--- Begin ---
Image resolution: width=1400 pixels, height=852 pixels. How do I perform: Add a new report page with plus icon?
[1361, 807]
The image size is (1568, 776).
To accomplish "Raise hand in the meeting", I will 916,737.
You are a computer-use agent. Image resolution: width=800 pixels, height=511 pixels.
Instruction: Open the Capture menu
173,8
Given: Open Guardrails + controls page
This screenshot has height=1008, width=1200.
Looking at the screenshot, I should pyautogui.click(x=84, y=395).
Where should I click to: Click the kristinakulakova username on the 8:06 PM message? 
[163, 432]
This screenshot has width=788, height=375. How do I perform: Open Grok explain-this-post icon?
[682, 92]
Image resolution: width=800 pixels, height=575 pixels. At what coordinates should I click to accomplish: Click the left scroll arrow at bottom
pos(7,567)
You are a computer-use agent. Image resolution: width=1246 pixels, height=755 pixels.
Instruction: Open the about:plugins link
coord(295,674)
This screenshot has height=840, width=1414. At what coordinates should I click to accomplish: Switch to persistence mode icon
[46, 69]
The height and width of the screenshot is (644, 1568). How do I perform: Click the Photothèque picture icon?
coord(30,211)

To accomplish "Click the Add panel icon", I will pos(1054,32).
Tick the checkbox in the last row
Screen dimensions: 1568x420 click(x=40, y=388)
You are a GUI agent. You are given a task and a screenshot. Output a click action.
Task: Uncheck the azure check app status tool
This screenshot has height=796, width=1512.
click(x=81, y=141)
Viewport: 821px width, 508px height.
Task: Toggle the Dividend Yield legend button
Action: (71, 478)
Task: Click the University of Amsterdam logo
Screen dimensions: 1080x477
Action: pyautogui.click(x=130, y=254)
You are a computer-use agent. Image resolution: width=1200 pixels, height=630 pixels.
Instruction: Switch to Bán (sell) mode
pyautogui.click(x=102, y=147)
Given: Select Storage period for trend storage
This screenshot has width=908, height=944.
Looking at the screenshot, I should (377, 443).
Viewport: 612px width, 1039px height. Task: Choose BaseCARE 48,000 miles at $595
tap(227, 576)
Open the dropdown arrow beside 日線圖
--- End ---
* INSTRUCTIONS FOR THE TASK: Copy out the records from the line with "Task: Click the University of Amsterdam logo" to the line with "pyautogui.click(x=102, y=147)", requests included. Shift every coordinate in the answers by adding 119 to it.

* EXERCISE RESULT:
Task: Click the University of Amsterdam logo
Screen dimensions: 1080x477
Action: pyautogui.click(x=249, y=373)
You are a computer-use agent. Image resolution: width=1200 pixels, height=630 pixels.
Instruction: Switch to Bán (sell) mode
pyautogui.click(x=221, y=266)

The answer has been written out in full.